[Screenshot and document pointing data]
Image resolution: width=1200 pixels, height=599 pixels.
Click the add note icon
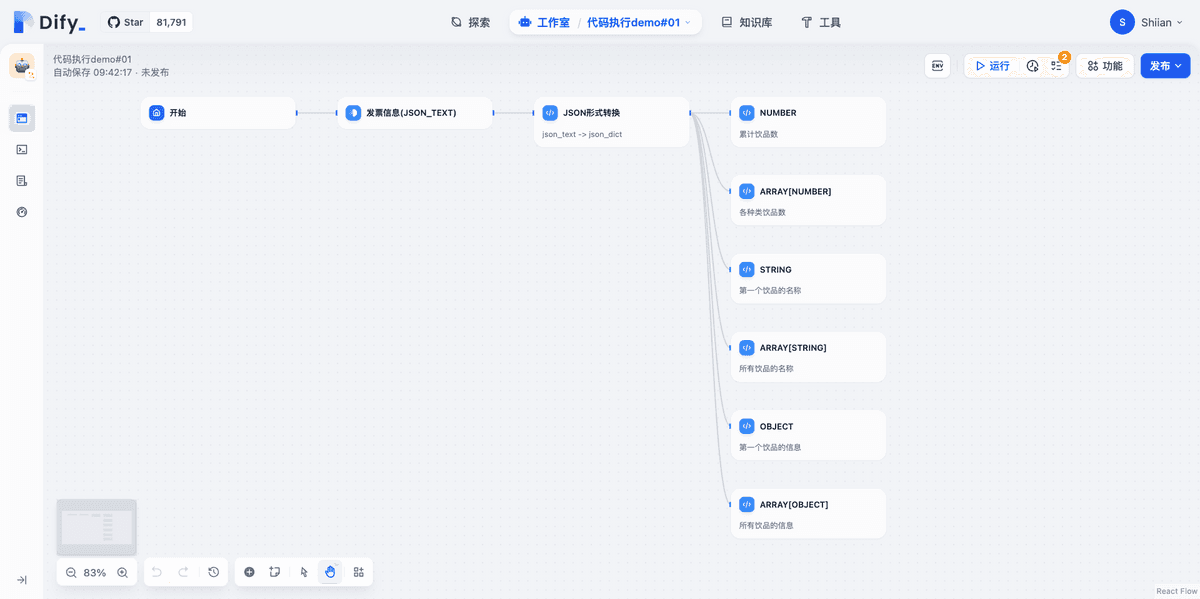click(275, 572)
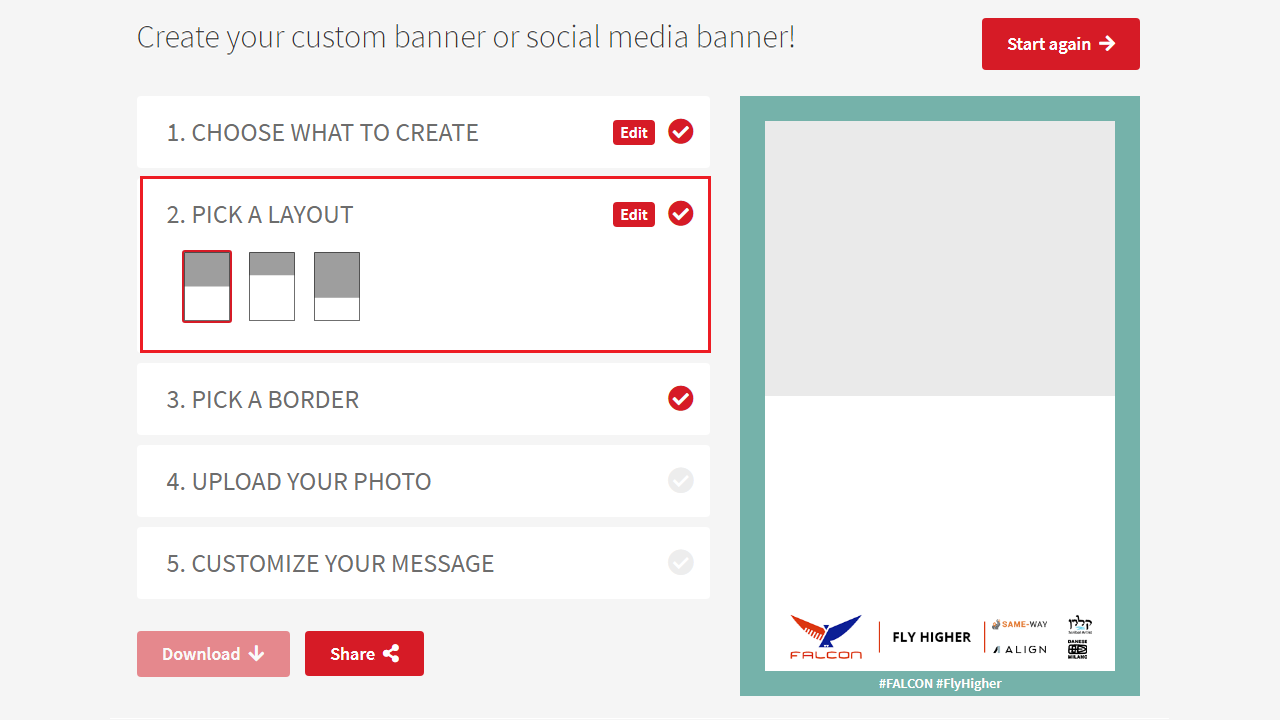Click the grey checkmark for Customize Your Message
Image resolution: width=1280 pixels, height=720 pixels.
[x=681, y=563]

### Instructions for the task
Copy out these lines word for word, leaving out the pictures.

### Task output
Image resolution: width=1200 pixels, height=599 pixels.
Click the add note icon
click(275, 572)
Click the grey checkmark for Customize Your Message
Image resolution: width=1280 pixels, height=720 pixels.
[x=681, y=563]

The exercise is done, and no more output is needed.